“I share enthusiasm for the emancipatory potential of technoscience to create new meanings and new worlds, while at the same time remaining highly critical. And this involves redefining genuine inventiveness as not just about speed and novelty, but about challenging the assumptions that permeate our scientific discourse. To put it simply, it means thinking about social problems first, and then thinking of technical solutions, rather than the other way around. For example, crunching big data and then looking for applications for it, as if crunching big data isn’t a political act in itself. But we can’t do this while the people who design our technology and design what’s made are so unrepresentative of society.”
Prof. Judy Wajcman; London School of Economics, Dept. of Sociology
One of the books on my reading list is “Pressed for Time” about the proliferation of supposedly time-saving technology and how – ironically – with these advancements we feel even shorter on time. In researching the book, I came across this lecture from the London School of Economics that, if you have an hour (which you probably do), I highly encourage you to watch.

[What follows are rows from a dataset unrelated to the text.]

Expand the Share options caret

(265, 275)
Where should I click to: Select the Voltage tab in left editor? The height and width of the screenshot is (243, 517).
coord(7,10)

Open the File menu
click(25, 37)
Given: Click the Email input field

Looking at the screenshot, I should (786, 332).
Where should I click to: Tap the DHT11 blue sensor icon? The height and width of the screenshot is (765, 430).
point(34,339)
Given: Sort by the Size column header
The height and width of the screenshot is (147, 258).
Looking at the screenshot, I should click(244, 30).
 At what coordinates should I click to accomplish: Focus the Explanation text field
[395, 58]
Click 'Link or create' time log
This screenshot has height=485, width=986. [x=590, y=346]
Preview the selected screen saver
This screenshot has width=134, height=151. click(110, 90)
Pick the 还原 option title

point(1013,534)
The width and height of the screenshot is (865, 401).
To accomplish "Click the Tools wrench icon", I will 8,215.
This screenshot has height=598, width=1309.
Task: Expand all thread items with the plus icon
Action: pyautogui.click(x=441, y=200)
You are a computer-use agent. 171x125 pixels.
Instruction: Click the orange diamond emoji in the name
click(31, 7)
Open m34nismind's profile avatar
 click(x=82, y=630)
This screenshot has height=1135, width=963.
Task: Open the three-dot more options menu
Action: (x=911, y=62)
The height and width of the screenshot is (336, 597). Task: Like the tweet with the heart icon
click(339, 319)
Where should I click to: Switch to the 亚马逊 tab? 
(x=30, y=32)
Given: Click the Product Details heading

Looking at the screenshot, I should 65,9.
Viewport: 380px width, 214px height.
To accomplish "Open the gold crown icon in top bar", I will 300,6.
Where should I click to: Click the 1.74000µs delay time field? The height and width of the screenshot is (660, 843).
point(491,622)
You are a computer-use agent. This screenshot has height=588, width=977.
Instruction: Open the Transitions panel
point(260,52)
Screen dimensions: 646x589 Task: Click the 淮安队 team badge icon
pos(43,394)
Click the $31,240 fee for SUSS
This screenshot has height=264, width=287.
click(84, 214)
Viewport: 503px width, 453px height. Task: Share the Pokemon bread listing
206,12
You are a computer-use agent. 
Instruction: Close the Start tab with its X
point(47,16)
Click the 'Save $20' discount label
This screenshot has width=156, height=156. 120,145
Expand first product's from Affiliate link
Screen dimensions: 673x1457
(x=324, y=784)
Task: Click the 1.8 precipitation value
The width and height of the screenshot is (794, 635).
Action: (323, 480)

Prof. Wajcman discusses the principles of her book and her key themes and discoveries. Her main point is that the technology is not the culprit here. It’s certainly a part of the societal change we’re in the midst of, but our own sense of accelerating and diminishing time has much more to do with the social constructs and relational expectations we’ve placed on each other culturally.
I pulled out this quote not because it encapsulates the book, but rather that it truly cuts to the core of some of my personal disillusions with modern definitions of “innovation” and “inventiveness.” She is spot on that the tendency to laud anything novel as valuable is far too common and (more importantly) gravely misguided. Newness does not equate to value, yet we are very quick to assign value and “goodness” to things that are new, simply by virtue of their novelty. This is dangerous because it distracts us from the things we could be creating that actually do have real social value and the potential to solve difficult systemic societal ills. In economic terms, it’s the opportunity cost of the time we spent on the novel thing.
The other piece that resonates is her comment on speed. From the context of her talk, she brings up speed in the sense of “X innovation helps you do Y activity faster,” but I’d offer up another type of speed that we equate with inventiveness and ingenuity that doesn’t deserve those titles. And that is the speed that comes with reusing or re-applying something originally intended for some other purpose. The new application or use of a non-novel technology is often rationalized with faulty hindsight and tagged as “innovative” because it came about quickly, when really it is good execution of an otherwise unapplied idea or functionality. Often, these things are a natural next step on a vector of development that the “innovators” and the dough-eyed tech media blindly ignore due to confirmation bias.
For example, Uber is often heralded as a massive disruptor in the taxi industry. That stance is easy to agree with, if you look at Uber solely within the context of the technological advancements that have happened in that industry over the last twenty years. Hybrid cars and credit card readers were the major margin-improving advancements, and mobile payments and bookings weren’t a logical next step to arise from that milieu. But, if you look at Uber as an extension of the sharing economy, using the same principles and technological capital as companies like Craigslist, TaskRabbit, and ZipCar, it is absolutely a logical (i.e. not particularly inventive) next step to apply the sharing economy to the cab industry.
Whether you agree with my sentiment here or not, the podcast/video is a treat, including the second speaker, Genevieve Bell from Intel, who is an anthropologist with a fascinating and compelling take on the limitations of algorithms. She very articulately discusses the challenges of thinking about what I call the “anti-algorithm” or “things you’d hate” recommendation engine. Her most salient point is to call out that algorithms rely upon the past to create experiences that match those which have already occurred.